* Text excerpt:
****************

Experimental async / await support for Tokio
August 27, 2018
Happy Monday!
In case you haven’t heard, async
/ await
is a big new feature that is being
worked on for Rust. It aims to make asynchronous programming easy (well, at
least a little bit easier than it is today). The work has been on going for a
while and is already usable today on the Rust nightly channel.
I’m happy to announce that Tokio now has experimental async / await support! Let’s dig in a bit.
Getting started
First, Tokio async/await support is provided by a new crate, creatively named
tokio-async-await
. This crate is a shim on top of tokio
. It contains all of
the same types and functions as tokio
(as re-exports) as well as additional
helpers to work with async
/ await
.
To use tokio-async-await
, you need to depend on it from a crate that is
configured to use Rust’s 2018 edition. It also only works with recent Rust
nightly releases.
In your application’s Cargo.toml
, add the following:
# At the very top of the file
cargo-features = ["edition"]
# In the `[packages]` section
edition = "2018"
# In the `[dependencies]` section
tokio = {version = "0.1", features = ["async-await-preview"]}
Then, in your application, do the following:
// The nightly features that are commonly needed with async / await
#![feature(await_macro, async_await, futures_api)]
// This pulls in the `tokio-async-await` crate. While Rust 2018
// doesn't require `extern crate`, we need to pull in the macros.
#[macro_use]
extern crate tokio;
fn main() {
// And we are async...
tokio::run_async(async {
println!("Hello");
});
}
and run it (with nightly):
cargo +nightly run
and you are using Tokio + async
/ await
!
Note that, to spawn async
blocks, the tokio::run_async
function should be
used (instead of tokio::run
).
Going deeper
Now, let’s build something simple: an echo server (yay).
// Somewhere towards the top
#[macro_use]
extern crate tokio;
use tokio::net::{TcpListener, TcpStream};
use tokio::prelude::*;
// more to come...

****************

* Stored records:
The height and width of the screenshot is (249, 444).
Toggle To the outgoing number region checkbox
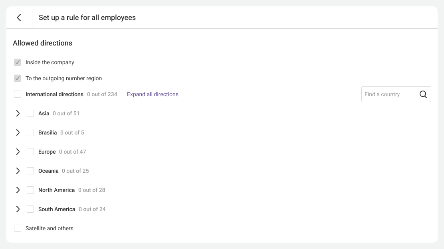coord(18,78)
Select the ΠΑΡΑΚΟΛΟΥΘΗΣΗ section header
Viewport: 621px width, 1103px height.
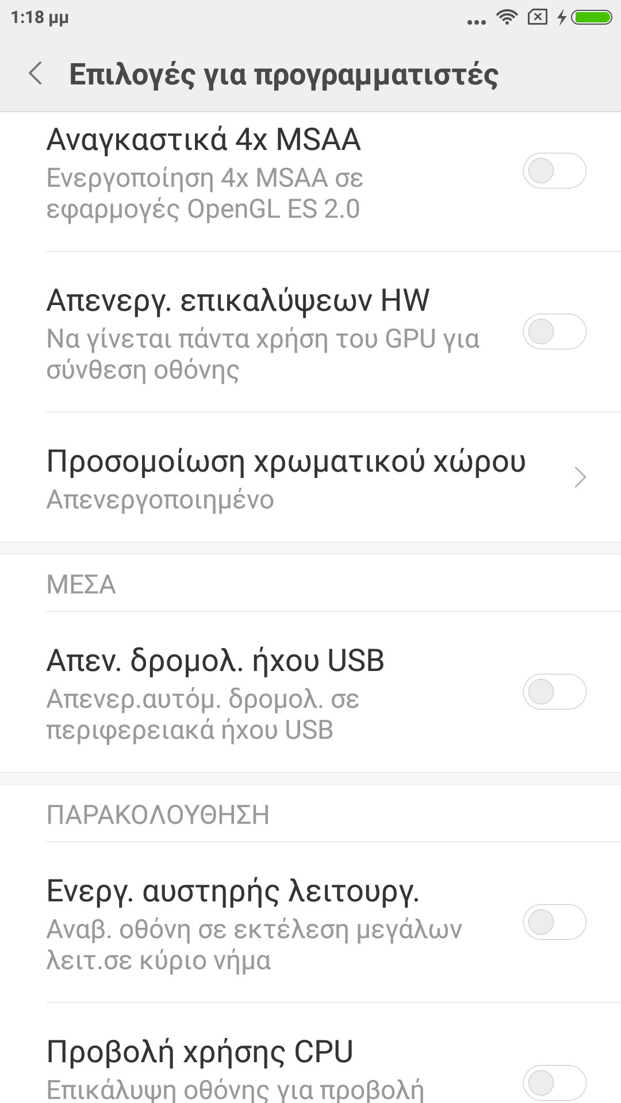click(x=158, y=815)
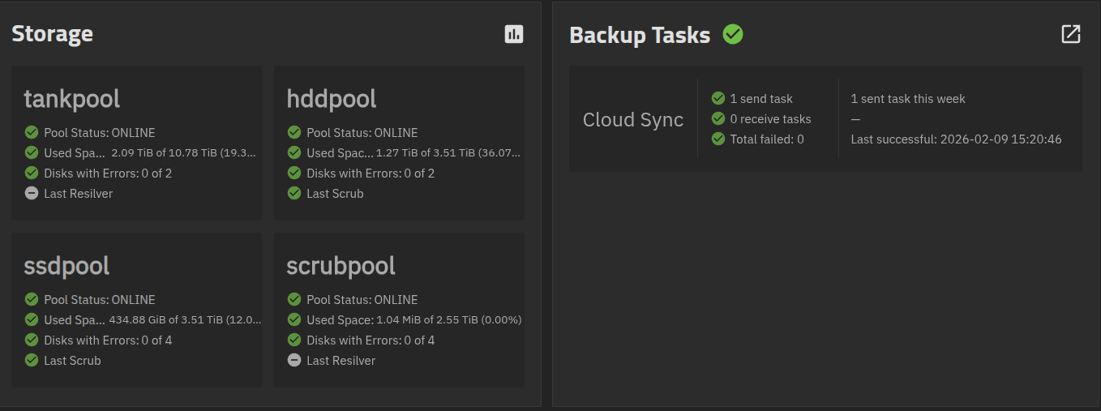Click the Cloud Sync label
The height and width of the screenshot is (411, 1101).
(x=633, y=120)
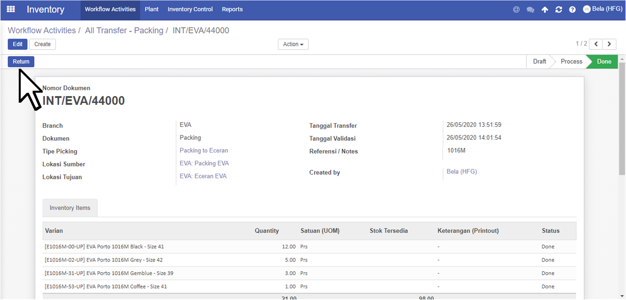Viewport: 626px width, 300px height.
Task: Click the @ mentions icon
Action: pyautogui.click(x=516, y=9)
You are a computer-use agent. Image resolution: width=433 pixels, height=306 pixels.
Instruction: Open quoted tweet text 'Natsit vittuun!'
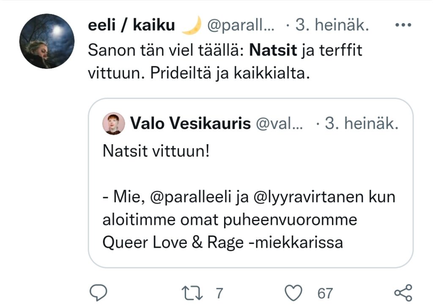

****************

* Tasks for this exercise:
1. Please answer these questions about the Tokio async/await post, one line each:
(a) Which crate provides Tokio's async/await support?
(b) Which function should be used instead of tokio::run to spawn async blocks?
(c) What does the post set out to build under "Going deeper"?
2. Give a continuation of the Tokio async/await post, starting after its final line, "// more to come...".
The entries were taken from a separate source, not from the Tokio async/await post.

* Answers to the exercise:
1.
(a) tokio-async-await
(b) tokio::run_async
(c) An echo server

2.
// The main function
fn main() {
let addr: SocketAddr = "127.0.0.1:8080".parse().unwrap();
let listener = TcpListener::bind(&addr).unwrap();
tokio::run_async(async {
let mut incoming = listener.incoming();
while let Some(stream) = await!(incoming.next()) {
let stream = stream.unwrap();
handle(stream);
}
});
}
In this example, incoming
is a stream of accepted TcpStream
values. We are
using async
/ await
to iterate the stream. Currently, there is only syntax
for awaiting on a single value (future), so we use the next
combinator to get
a future of the next value in the stream. This lets us iterate the stream with
while
syntax.
Once we get the stream, it is passed to the handle
function to process. Lets
see how that is implemented.
fn handle(mut stream: TcpStream) {
tokio::spawn_async(async move {
let mut buf = [0; 1024];
loop {
match await!(stream.read_async(&mut buf)).unwrap() {
0 => break, // Socket closed
n => {
// Send the data back
await!(stream.write_all_async(&buf[0..n])).unwrap();
}
}
}
});
}
Just like run_async
, there is a spawn_async
function to spawn async blocks
as tasks.
Then, to perform the echo logic, we read from the socket into a buffer and
write the data back to the same socket. Because we are using async
/ await
,
we can use an array that looks stack allocated (it actually ends up in the
heap).
Note that TcpStream
has read_async
and write_all_async
functions. These
functions perform the same logic as the synchronous equivalents that exist on the
Read
and Write
traits in std
. The difference, they return futures that can
be awaited on.
The *_async
functions are defined in the tokio-async-await
crate by using
extension traits. These traits got imported with the use tokio::prelude::*;
line.
This is just a start, check the examples directory in the repository for more. There even is one using hyper.
Some notes
First, the tokio-async-await
crate only provides compatibility for async
/
await
syntax. It does not provide support for the futures
0.3 crate. It
is expected that users continue using futures 0.1 to remain compatible with
Tokio.
To make this work, the tokio-async-await
crate defines its own await!
macro.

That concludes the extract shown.